- Exercise aim -
Give the lines again word for word, beginning with the one containing "Given: Choose Shrimp Lo Mein from the menu" and ending with the last line of the material below.

- Supplied data -
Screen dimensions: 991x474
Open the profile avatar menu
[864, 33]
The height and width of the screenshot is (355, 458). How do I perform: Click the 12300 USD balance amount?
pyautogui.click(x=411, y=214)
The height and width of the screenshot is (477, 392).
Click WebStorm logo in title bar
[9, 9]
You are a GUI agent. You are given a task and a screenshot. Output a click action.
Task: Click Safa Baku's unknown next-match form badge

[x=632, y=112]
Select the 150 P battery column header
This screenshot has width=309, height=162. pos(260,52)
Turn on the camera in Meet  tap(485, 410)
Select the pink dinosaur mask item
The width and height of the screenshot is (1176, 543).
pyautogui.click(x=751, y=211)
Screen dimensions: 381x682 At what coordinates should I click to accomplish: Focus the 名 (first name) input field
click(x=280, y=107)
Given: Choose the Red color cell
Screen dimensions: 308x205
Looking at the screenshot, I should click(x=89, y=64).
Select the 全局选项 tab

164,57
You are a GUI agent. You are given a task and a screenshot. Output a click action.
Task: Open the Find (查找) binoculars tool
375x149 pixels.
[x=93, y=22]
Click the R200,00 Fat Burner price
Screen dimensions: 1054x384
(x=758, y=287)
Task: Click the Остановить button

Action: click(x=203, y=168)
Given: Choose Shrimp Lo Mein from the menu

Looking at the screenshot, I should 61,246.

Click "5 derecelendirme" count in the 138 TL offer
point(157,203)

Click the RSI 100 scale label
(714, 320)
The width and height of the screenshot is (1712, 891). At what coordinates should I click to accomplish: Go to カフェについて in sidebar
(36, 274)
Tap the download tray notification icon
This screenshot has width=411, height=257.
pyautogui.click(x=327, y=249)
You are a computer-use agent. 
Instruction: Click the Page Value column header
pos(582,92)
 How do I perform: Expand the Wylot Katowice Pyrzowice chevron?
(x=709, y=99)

- Exercise answer -
Given: Choose Shrimp Lo Mein from the menu

Looking at the screenshot, I should 61,246.

Click "5 derecelendirme" count in the 138 TL offer
point(157,203)

Click the RSI 100 scale label
(714, 320)
The width and height of the screenshot is (1712, 891). At what coordinates should I click to accomplish: Go to カフェについて in sidebar
(36, 274)
Tap the download tray notification icon
This screenshot has width=411, height=257.
pyautogui.click(x=327, y=249)
You are a computer-use agent. 
Instruction: Click the Page Value column header
pos(582,92)
 How do I perform: Expand the Wylot Katowice Pyrzowice chevron?
(x=709, y=99)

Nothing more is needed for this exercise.